§ **WHAT THE EXERCISE ASKS**:
The lines needed run from the one that contains "You are a GUI" through the end of the material below, both included; write them out exactly, with no pictures.

(ENTRIES PROVIDED)

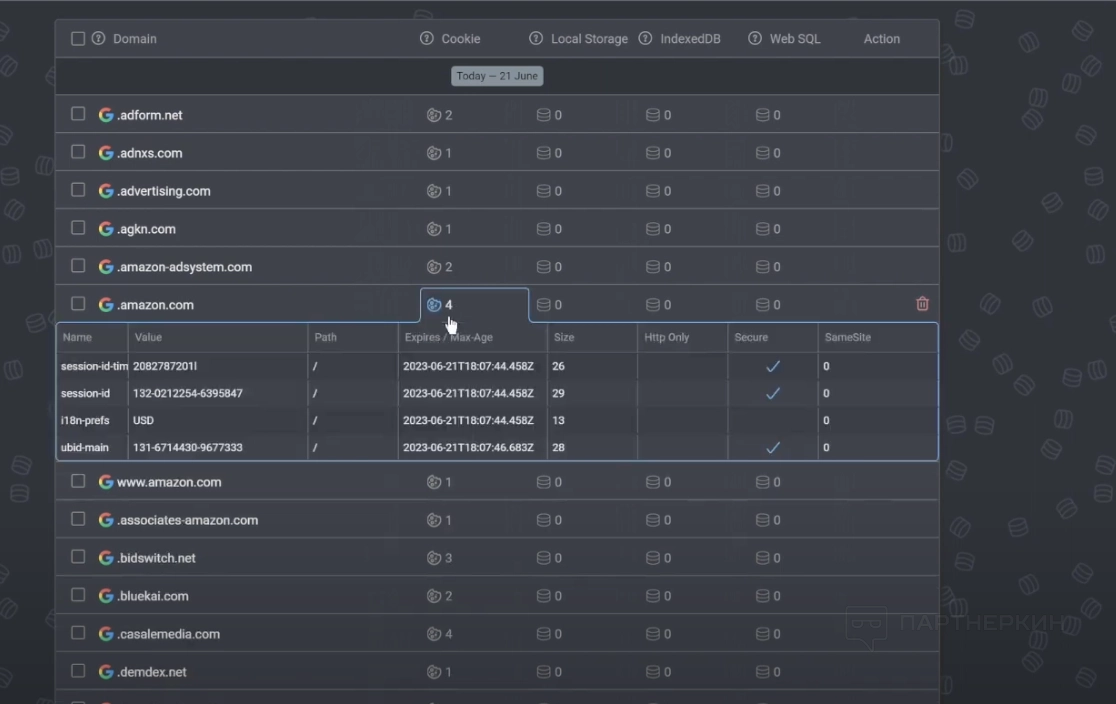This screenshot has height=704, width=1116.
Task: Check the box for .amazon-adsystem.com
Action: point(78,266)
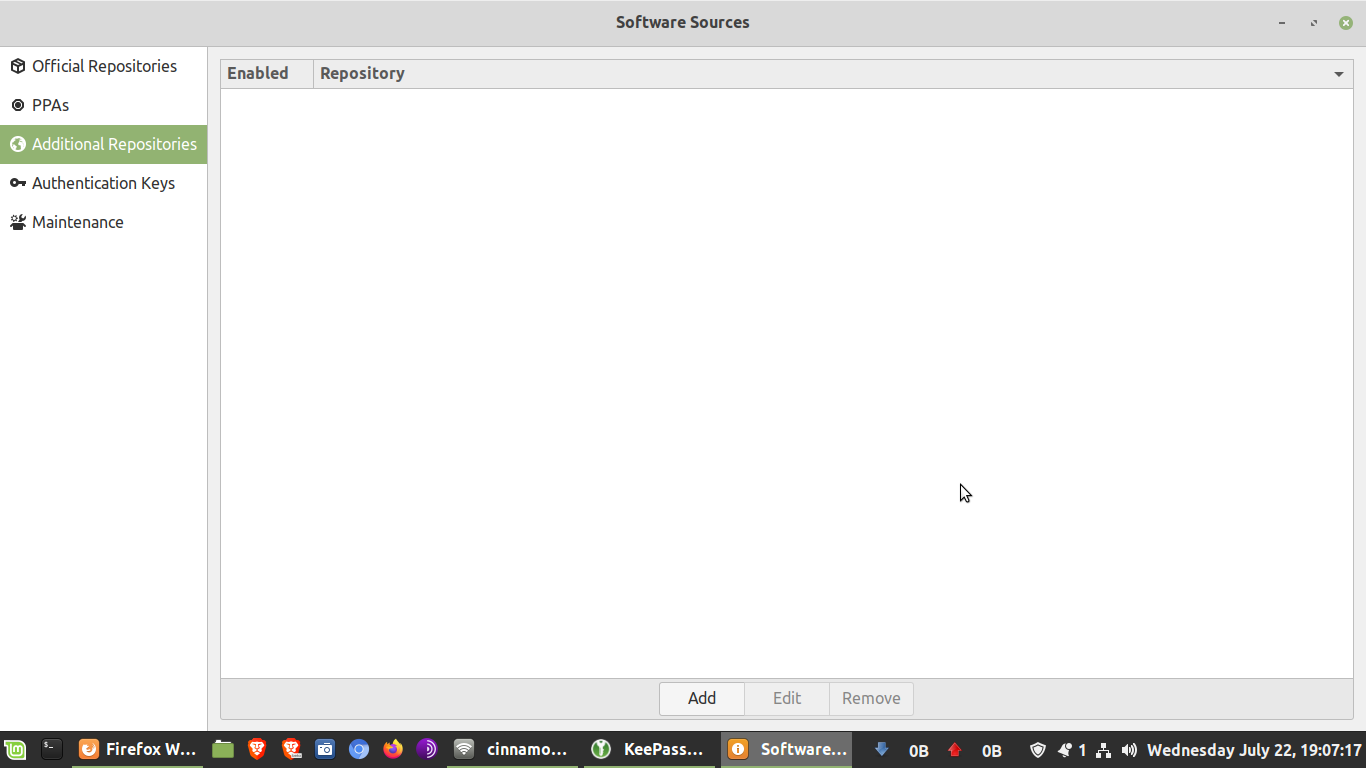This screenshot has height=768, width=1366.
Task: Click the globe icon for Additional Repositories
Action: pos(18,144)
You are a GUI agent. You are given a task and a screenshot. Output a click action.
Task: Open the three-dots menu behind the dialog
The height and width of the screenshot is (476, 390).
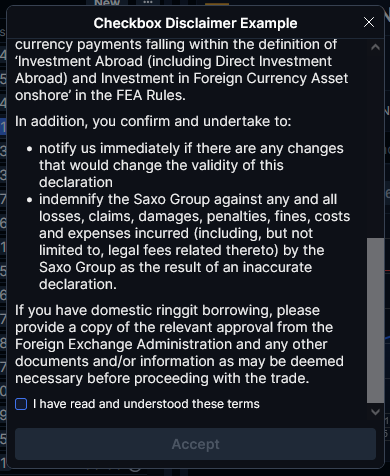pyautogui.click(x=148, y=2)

(End ENTRIES PROVIDED)

§ **ANSWER TO THE PROBLEM**:
You are a GUI agent. You are given a task and a screenshot. Output a click action.
Task: Open the three-dots menu behind the dialog
The height and width of the screenshot is (476, 390).
pyautogui.click(x=148, y=2)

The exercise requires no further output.